(Rows of pointing data)
:::

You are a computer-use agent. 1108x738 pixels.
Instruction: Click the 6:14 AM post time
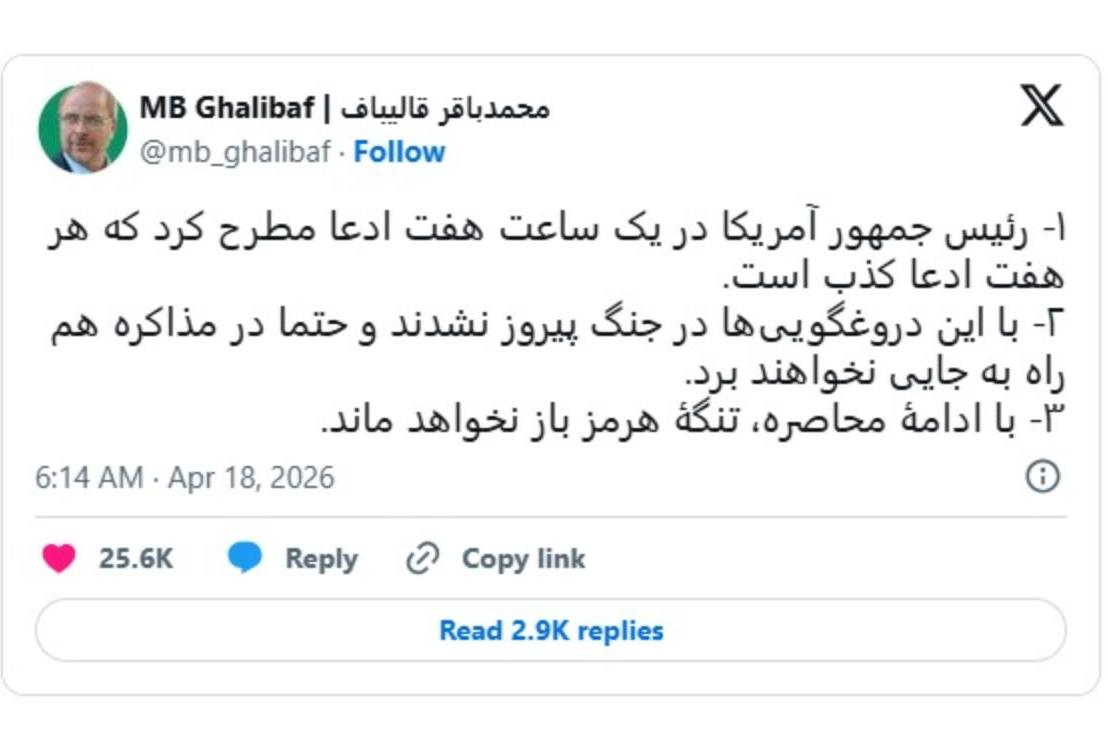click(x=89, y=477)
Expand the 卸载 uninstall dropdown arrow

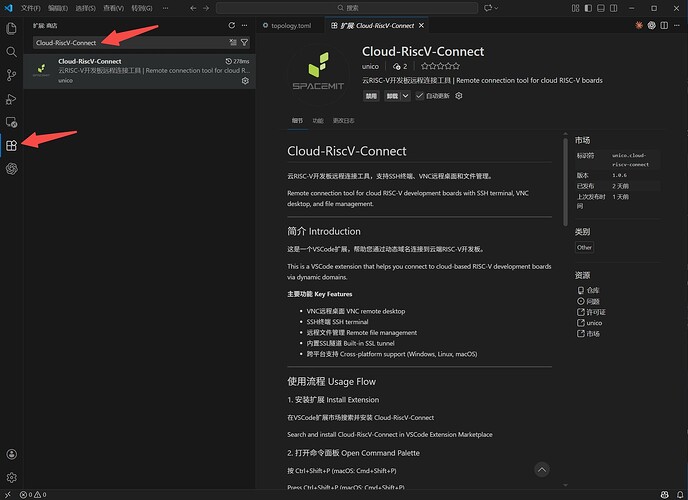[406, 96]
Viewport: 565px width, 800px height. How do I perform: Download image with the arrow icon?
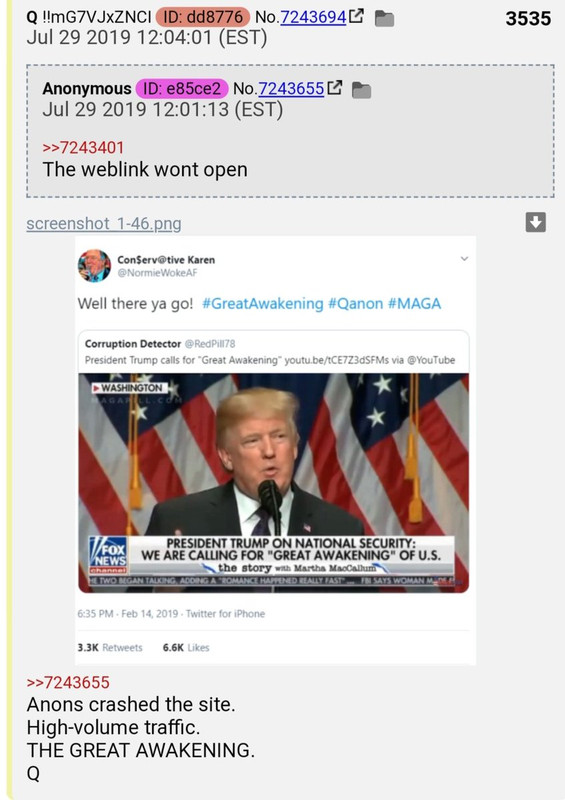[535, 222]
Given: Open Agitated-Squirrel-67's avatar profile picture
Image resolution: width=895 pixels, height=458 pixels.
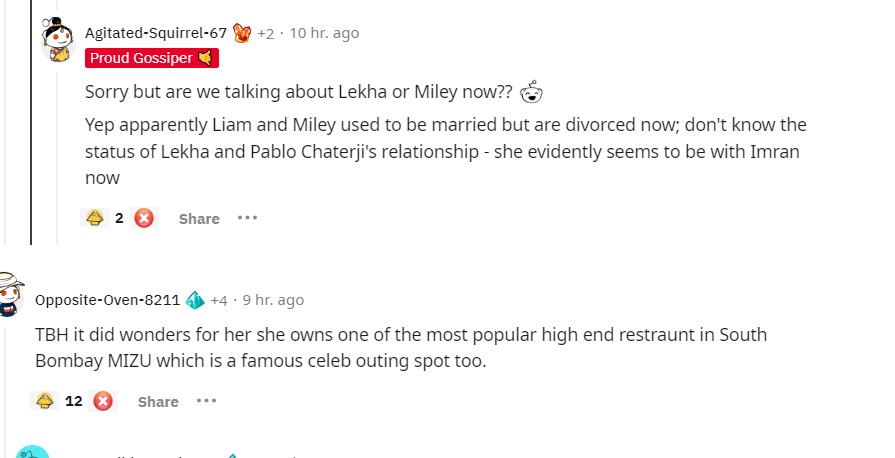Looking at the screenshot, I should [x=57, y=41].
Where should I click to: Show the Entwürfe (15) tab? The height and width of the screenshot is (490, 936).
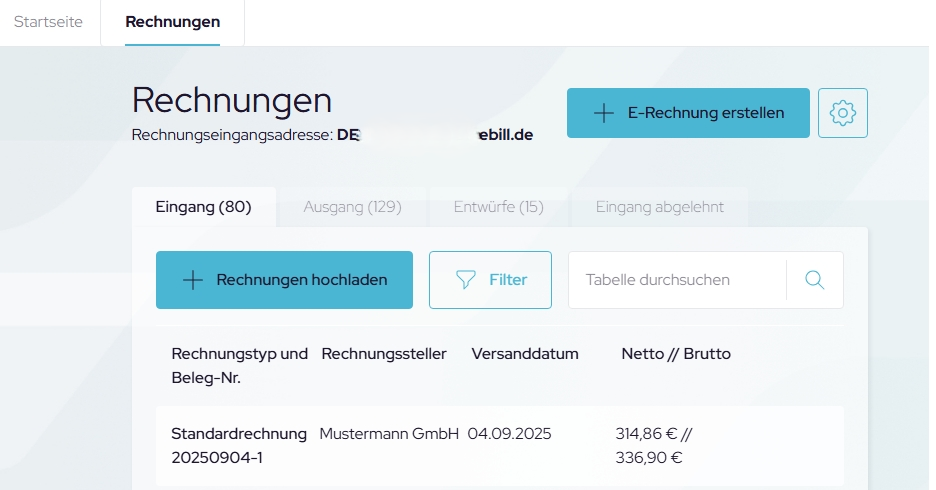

:::

→ **GIVEN EXERCISE**: Copy every entry above word for word, but omit the pictures.

→ **EXERCISE SOLUTION**:
You are a computer-use agent. 1108x738 pixels.
Instruction: Click the 6:14 AM post time
click(x=89, y=477)
Expand the 卸载 uninstall dropdown arrow

[406, 96]
Viewport: 565px width, 800px height. How do I perform: Download image with the arrow icon?
[535, 222]
Given: Open Agitated-Squirrel-67's avatar profile picture
Image resolution: width=895 pixels, height=458 pixels.
Looking at the screenshot, I should [x=57, y=41].
Where should I click to: Show the Entwürfe (15) tab? The height and width of the screenshot is (490, 936).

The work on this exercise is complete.